Start of Supplied data
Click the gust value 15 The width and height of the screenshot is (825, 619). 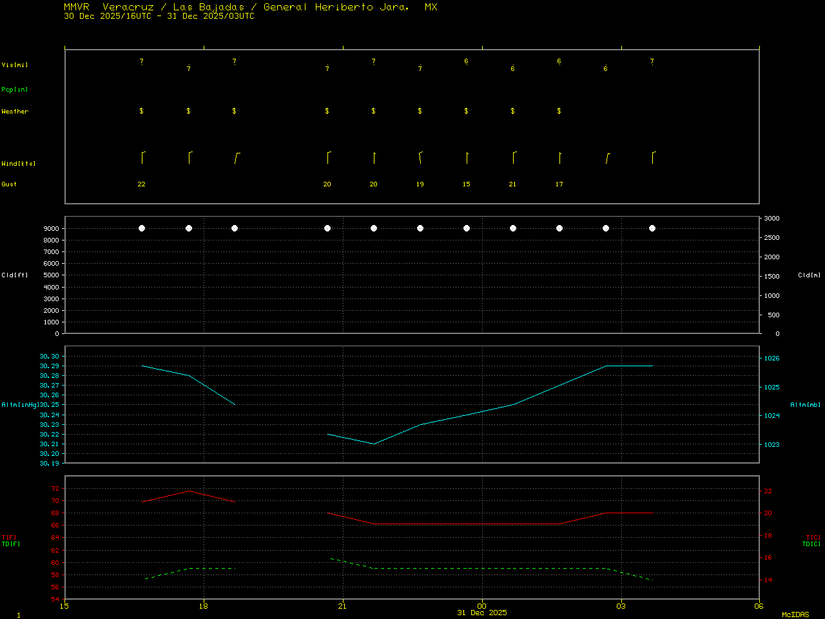[x=466, y=184]
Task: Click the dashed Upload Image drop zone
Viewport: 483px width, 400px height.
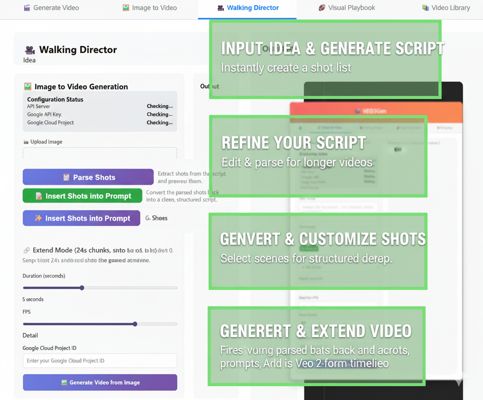Action: [100, 153]
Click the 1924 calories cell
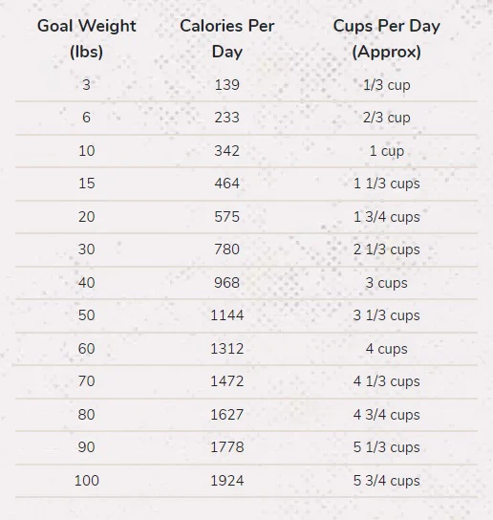Image resolution: width=493 pixels, height=520 pixels. point(227,481)

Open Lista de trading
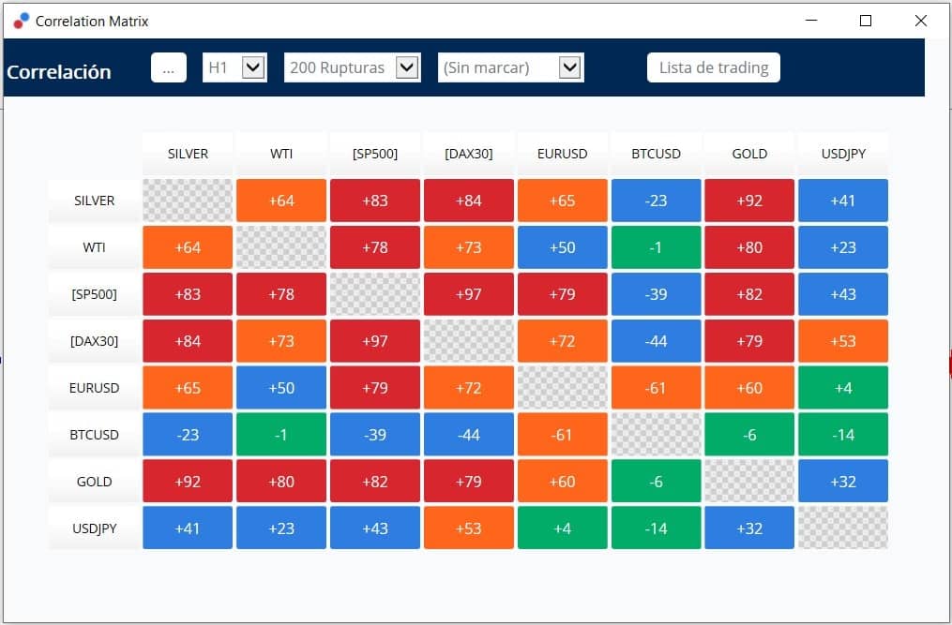click(714, 67)
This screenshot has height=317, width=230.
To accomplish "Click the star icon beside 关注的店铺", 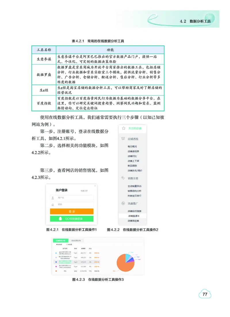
End of Supplied data
## What the exercise asks
Using the data above, transcribe exactly the lines between those containing "Viewport: 483px width, 400px height." and "This screenshot has height=317, width=230.", inclusive, and leave every picture behind.

## Solution for this exercise
Viewport: 483px width, 400px height.
Action: [100, 153]
Click the 1924 calories cell
Image resolution: width=493 pixels, height=520 pixels. point(227,481)

Open Lista de trading
click(714, 67)
This screenshot has height=317, width=230.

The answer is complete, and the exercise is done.